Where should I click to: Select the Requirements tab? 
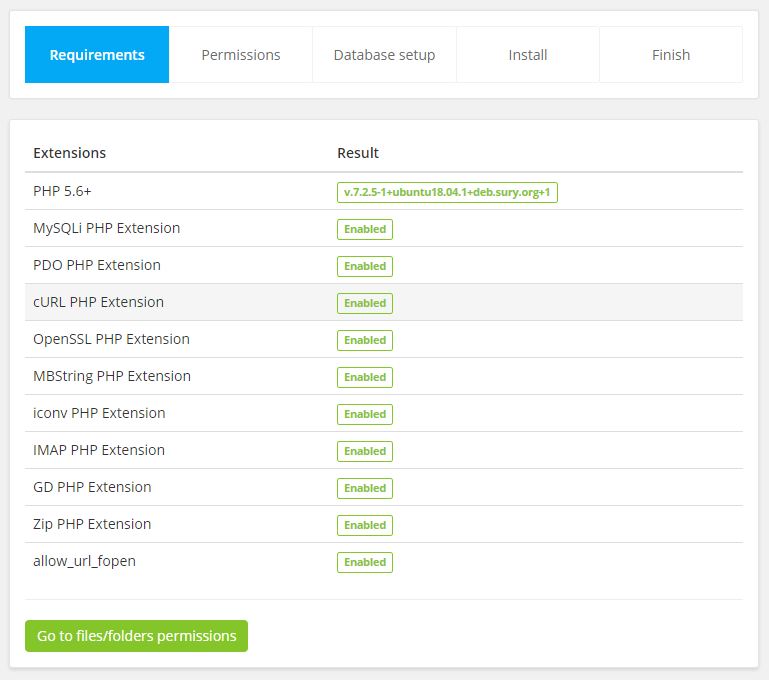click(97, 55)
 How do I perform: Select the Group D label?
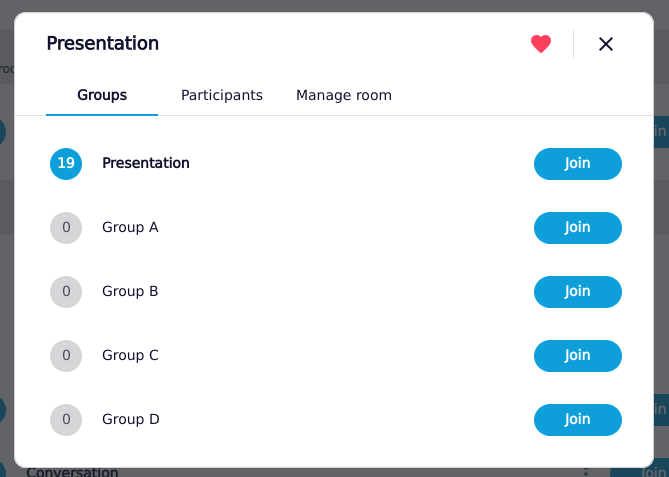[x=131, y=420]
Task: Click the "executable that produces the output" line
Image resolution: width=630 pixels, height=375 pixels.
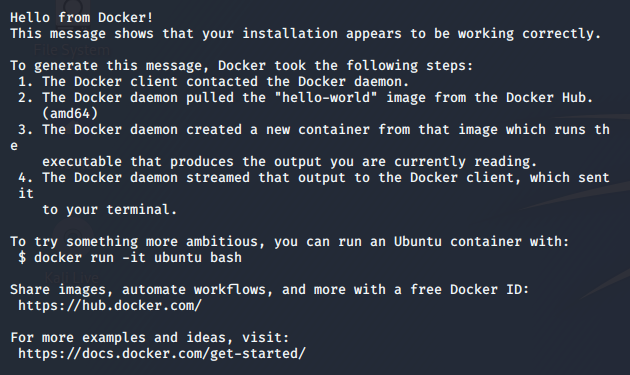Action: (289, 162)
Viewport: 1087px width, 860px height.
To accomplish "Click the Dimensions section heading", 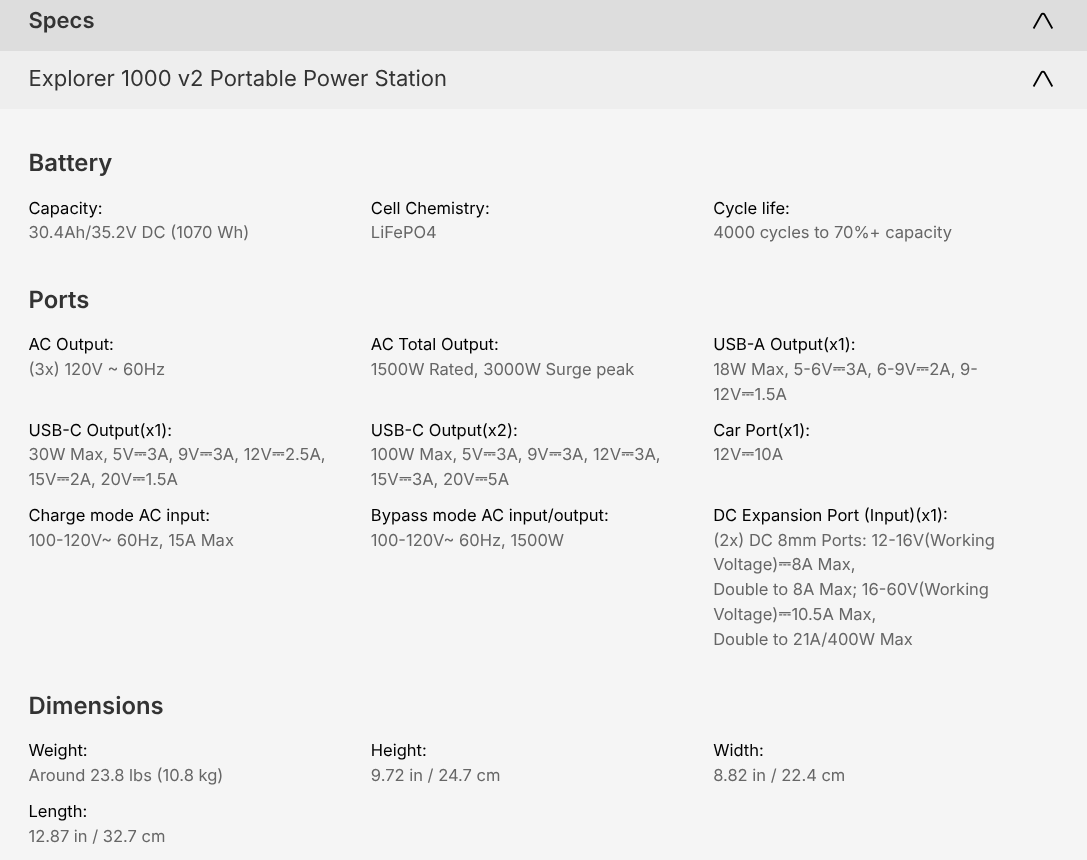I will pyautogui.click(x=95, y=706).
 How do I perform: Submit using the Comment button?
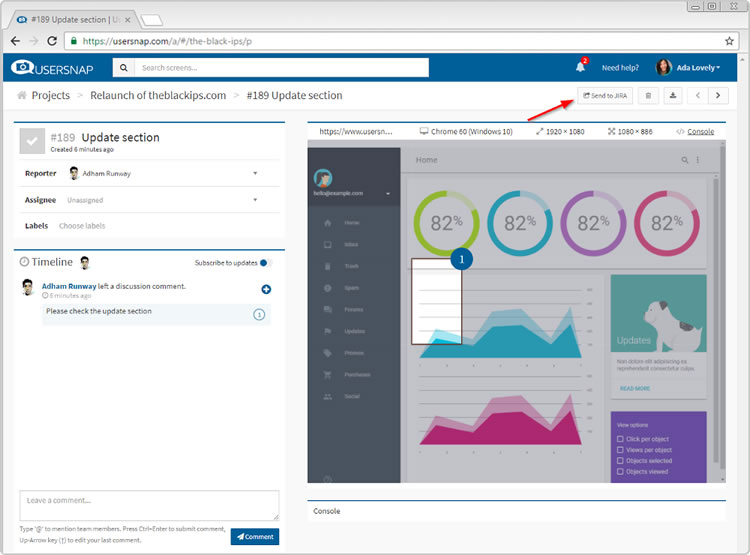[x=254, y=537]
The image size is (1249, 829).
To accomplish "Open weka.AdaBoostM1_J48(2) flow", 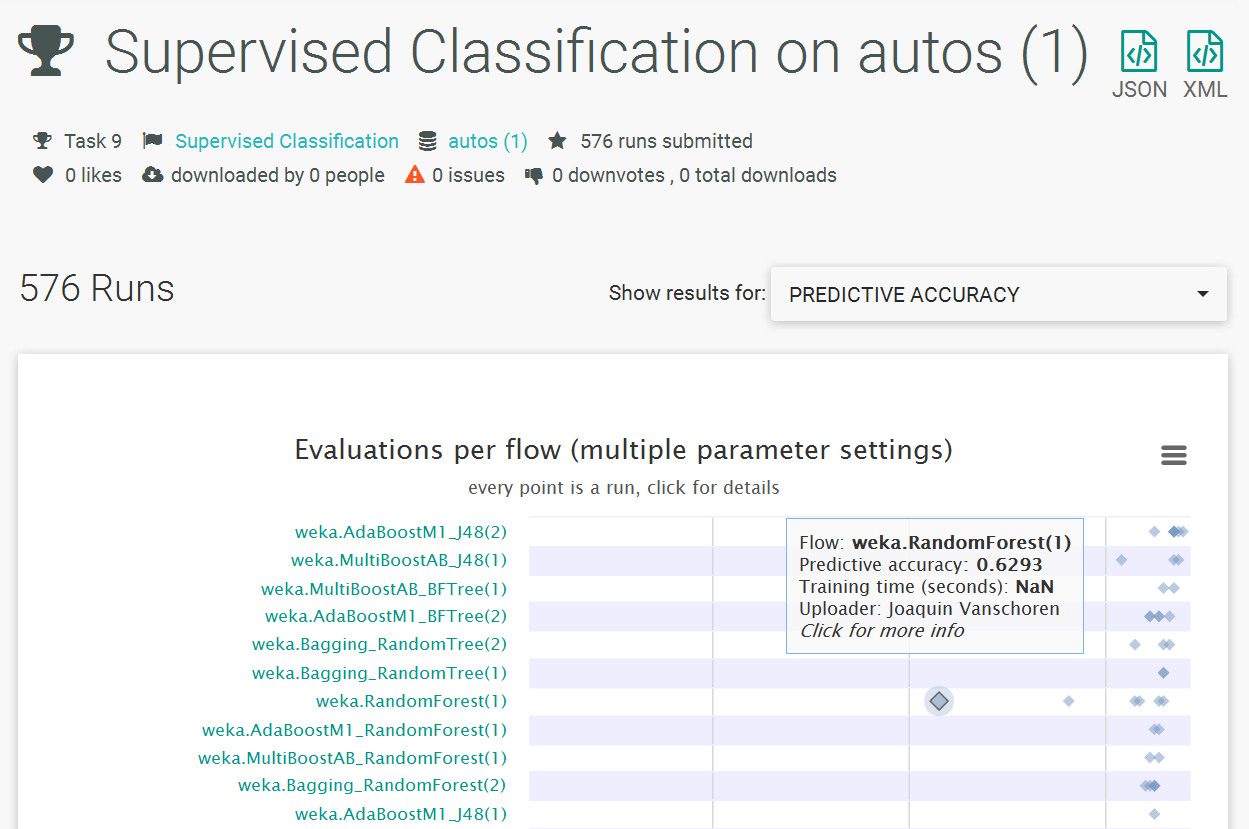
++++++++
▶ Exercise directions
Only the lines from the line with "How do I perform: Submit" through the end of the entries above, copied exactly and with both ends included, belong in the response; the pictures do not.

▶ Result of this task
 How do I perform: Submit using the Comment button?
[x=254, y=537]
The image size is (1249, 829).
To accomplish "Open weka.AdaBoostM1_J48(2) flow", 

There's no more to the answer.